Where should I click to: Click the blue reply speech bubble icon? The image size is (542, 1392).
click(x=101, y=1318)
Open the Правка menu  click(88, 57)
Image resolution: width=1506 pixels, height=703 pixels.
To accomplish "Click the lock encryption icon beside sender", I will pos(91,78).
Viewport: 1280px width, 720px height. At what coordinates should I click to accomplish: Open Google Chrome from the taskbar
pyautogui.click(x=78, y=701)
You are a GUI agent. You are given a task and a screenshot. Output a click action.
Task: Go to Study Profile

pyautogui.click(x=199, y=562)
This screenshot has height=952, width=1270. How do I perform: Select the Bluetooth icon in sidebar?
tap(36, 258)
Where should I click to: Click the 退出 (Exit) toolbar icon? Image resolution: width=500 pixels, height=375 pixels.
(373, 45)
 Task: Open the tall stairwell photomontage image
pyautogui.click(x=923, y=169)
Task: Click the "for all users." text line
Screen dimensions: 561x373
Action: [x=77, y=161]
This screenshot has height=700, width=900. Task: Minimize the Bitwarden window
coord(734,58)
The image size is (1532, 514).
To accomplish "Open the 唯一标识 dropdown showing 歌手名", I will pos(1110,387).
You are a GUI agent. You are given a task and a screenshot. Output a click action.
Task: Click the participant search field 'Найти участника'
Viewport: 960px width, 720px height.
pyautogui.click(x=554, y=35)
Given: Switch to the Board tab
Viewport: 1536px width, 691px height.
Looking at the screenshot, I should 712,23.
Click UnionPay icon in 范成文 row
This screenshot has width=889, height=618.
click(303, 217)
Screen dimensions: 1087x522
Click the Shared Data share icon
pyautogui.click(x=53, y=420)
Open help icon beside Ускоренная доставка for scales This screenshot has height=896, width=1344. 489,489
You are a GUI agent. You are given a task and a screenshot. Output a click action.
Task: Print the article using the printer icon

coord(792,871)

· · ·

**What the task asks:** Reproduce every line of the data above, character for character.

**Solution to this problem:**
Where should I click to: Click the blue reply speech bubble icon? The image size is (542, 1392).
click(x=101, y=1318)
Open the Правка menu  click(88, 57)
Image resolution: width=1506 pixels, height=703 pixels.
To accomplish "Click the lock encryption icon beside sender", I will pos(91,78).
Viewport: 1280px width, 720px height. At what coordinates should I click to accomplish: Open Google Chrome from the taskbar
pyautogui.click(x=78, y=701)
You are a GUI agent. You are given a task and a screenshot. Output a click action.
Task: Go to Study Profile

pyautogui.click(x=199, y=562)
This screenshot has height=952, width=1270. How do I perform: Select the Bluetooth icon in sidebar?
tap(36, 258)
Where should I click to: Click the 退出 (Exit) toolbar icon? Image resolution: width=500 pixels, height=375 pixels.
(373, 45)
 Task: Open the tall stairwell photomontage image
pyautogui.click(x=923, y=169)
Task: Click the "for all users." text line
Screen dimensions: 561x373
Action: [x=77, y=161]
This screenshot has height=700, width=900. Task: Minimize the Bitwarden window
coord(734,58)
The image size is (1532, 514).
To accomplish "Open the 唯一标识 dropdown showing 歌手名", I will pos(1110,387).
You are a GUI agent. You are given a task and a screenshot. Output a click action.
Task: Click the participant search field 'Найти участника'
Viewport: 960px width, 720px height.
pyautogui.click(x=554, y=35)
Given: Switch to the Board tab
Viewport: 1536px width, 691px height.
Looking at the screenshot, I should 712,23.
Click UnionPay icon in 范成文 row
This screenshot has width=889, height=618.
click(303, 217)
Screen dimensions: 1087x522
Click the Shared Data share icon
pyautogui.click(x=53, y=420)
Open help icon beside Ускоренная доставка for scales This screenshot has height=896, width=1344. 489,489
You are a GUI agent. You are given a task and a screenshot. Output a click action.
Task: Print the article using the printer icon

coord(792,871)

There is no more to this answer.